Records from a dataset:
━━━━━━━━━━━━━━━━

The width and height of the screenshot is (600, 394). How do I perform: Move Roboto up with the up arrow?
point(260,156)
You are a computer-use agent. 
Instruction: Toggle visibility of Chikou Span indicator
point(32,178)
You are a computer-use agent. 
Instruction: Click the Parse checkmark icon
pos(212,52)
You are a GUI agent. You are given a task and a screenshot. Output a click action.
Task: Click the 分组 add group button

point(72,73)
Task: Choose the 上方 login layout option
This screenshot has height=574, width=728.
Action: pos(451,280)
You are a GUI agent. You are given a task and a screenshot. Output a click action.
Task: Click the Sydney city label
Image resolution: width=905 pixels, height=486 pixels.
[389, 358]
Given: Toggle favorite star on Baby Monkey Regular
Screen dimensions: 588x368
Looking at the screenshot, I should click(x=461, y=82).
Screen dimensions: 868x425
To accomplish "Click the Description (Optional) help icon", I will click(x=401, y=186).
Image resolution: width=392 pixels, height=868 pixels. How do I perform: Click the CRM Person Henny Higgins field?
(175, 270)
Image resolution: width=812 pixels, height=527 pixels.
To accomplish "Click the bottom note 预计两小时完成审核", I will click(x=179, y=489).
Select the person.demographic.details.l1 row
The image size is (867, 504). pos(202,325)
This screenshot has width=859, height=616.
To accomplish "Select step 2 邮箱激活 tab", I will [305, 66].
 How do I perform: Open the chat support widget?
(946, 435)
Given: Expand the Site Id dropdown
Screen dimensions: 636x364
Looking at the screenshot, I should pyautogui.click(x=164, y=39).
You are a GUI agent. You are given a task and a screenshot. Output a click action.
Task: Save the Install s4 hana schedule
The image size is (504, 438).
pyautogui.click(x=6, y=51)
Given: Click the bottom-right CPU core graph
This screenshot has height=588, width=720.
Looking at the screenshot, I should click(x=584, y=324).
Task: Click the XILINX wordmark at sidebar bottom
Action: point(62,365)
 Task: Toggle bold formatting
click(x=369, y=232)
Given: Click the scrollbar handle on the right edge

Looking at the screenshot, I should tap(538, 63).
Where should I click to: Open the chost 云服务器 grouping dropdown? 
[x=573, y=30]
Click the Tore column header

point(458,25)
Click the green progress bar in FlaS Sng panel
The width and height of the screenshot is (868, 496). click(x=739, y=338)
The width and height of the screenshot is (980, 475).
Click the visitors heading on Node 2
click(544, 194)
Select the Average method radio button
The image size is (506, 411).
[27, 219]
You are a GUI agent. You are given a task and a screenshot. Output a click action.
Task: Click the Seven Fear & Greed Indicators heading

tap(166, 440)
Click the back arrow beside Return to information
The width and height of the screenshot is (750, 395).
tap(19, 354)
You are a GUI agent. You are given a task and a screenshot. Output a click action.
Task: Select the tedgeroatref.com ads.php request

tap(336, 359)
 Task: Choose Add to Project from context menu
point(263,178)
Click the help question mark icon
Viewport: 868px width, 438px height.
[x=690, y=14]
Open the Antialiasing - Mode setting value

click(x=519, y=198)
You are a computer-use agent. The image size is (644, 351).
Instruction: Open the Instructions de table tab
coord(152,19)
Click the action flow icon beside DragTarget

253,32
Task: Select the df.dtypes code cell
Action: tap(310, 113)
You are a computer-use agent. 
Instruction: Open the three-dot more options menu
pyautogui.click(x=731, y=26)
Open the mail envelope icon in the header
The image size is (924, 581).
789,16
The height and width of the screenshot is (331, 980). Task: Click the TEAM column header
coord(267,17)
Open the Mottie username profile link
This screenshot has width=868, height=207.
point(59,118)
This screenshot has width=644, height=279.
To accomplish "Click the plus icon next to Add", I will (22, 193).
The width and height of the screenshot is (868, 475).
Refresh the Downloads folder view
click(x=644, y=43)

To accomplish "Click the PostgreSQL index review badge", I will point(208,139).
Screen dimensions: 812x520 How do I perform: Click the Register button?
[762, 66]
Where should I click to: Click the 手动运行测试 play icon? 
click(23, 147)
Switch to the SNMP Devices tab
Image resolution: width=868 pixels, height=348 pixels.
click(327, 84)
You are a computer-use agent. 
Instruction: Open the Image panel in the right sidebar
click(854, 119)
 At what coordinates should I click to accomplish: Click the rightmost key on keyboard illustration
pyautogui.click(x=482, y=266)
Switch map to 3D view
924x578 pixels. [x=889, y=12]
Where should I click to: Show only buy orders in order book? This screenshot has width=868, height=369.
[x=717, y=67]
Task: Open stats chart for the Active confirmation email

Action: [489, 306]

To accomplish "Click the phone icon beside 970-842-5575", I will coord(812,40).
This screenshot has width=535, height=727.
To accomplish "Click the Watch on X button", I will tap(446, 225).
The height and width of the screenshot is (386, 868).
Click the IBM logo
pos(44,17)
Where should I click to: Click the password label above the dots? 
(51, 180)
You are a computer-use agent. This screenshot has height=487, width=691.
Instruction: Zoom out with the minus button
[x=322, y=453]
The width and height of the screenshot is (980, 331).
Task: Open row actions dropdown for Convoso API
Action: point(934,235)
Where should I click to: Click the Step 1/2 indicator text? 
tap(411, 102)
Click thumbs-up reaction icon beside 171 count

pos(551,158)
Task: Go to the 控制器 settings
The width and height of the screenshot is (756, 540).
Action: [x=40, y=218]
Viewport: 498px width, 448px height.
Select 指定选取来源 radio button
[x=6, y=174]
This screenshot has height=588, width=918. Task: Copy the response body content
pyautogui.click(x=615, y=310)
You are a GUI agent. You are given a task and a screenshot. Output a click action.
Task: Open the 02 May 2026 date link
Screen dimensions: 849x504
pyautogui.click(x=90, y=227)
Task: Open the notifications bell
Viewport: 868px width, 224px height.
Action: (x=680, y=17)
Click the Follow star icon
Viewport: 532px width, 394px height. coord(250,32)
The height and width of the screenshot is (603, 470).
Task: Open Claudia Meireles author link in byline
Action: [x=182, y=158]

━━━━━━━━━━━━━━━━

> [ACTION ITEM] Each line above from the one with "Task: Open stats" up to and including the one with "You are a computer-use agent. This" must be set down exactly, and no line outside that span may appear.

> [SOLUTION TO THIS EXERCISE]
Task: Open stats chart for the Active confirmation email

Action: [489, 306]

To accomplish "Click the phone icon beside 970-842-5575", I will coord(812,40).
This screenshot has width=535, height=727.
To accomplish "Click the Watch on X button", I will tap(446, 225).
The height and width of the screenshot is (386, 868).
Click the IBM logo
pos(44,17)
Where should I click to: Click the password label above the dots? 
(51, 180)
You are a computer-use agent. This screenshot has height=487, width=691.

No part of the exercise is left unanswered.